Да, каков бы ты ни был!.. Минута раздумья истекла.
— Рахимов!
— Я, товарищ комбат.
— Идите, выстройте вторую роту, выстройте бойцов, которые прибыли с ним…
— Товарищ комбат, они обедают.
— Как обедают? Кто разрешил им обедать?
Толстунов ответил:
— Я разрешил. Люда голодные.
У меня наконец сдали нервы.
— А мы не голодали? Сколько суток мы голодали, пока они околачивались в тылу?
— Ладно, комбат, — примирительно сказал Толстунов. — Пусть уж дообедают.
Я совладал со своей вспышкой.
— Хорошо. Подождем. А пока, Заев, я могу позволить вам написать жене письмо. Никаких других последних желаний я слушать не хочу. Вы будете расстреляны перед строем роты, которой вы командовали, будете расстреляны теми бойцами, с которыми вместе бежали.

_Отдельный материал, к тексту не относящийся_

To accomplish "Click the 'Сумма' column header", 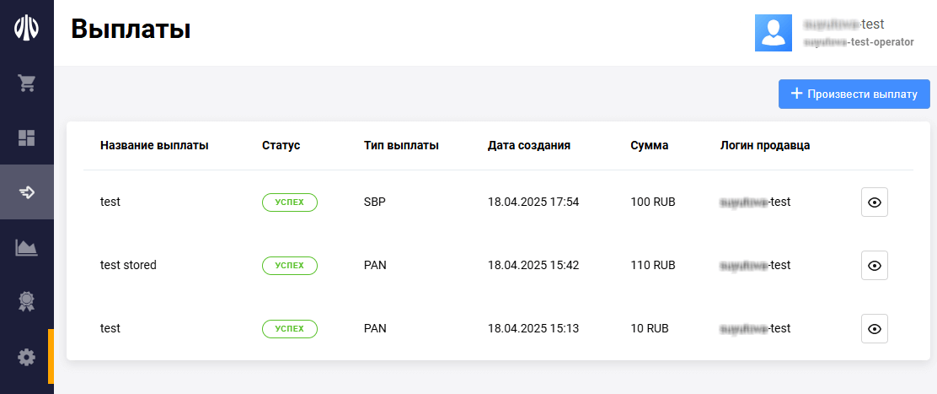I will tap(649, 145).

— Товарищ комбат, — произнес Заев, — дайте мне умереть честно! Дайте мне умереть рядовым бойцом в своей роте.
— Нет!
— Товарищ комбат, я знаю… Я заслужил смерть. Я сам не позволю себе жить. Пусть к этому привела одна минута, она отняла у меня все, отняла жизнь. Но позвольте мне умереть с честью. В разведке, в атаке, от пули врага. Я не пытался, товарищ комбат, скрыться от вашего суда, перейти в другой батальон, в другую роту. Пошлите меня к моим бойцам, перед которыми я опозорил себя. Я там буду рядовым. И умру как честный солдат. Товарищ комбат, не отказывайте мне в этом!
Впервые Заев стал красноречивым, заговорил убедительно, сильно. Потрясение переродило его. Вместо прежнего чудака и балагура передо мной стоял, меня с силой убеждал новый, иной Заев. Я почувствовал, что колеблюсь. Но ответил, как отрубил:
— Нет! Нет! Довольно! Идите в соседний дом. Пишите последнее письмо жене.
Заев глухо, с трудом произнес:
— Что же, пусть так… Слушаюсь, товарищ комбат.
И, вычеркнутый из братства воинов, он вышел, не отдав чести, без пояса, без звезды, без петлиц.
Я взглянул на своих товарищей: на Толстунова, Рахимова, Бозжанова.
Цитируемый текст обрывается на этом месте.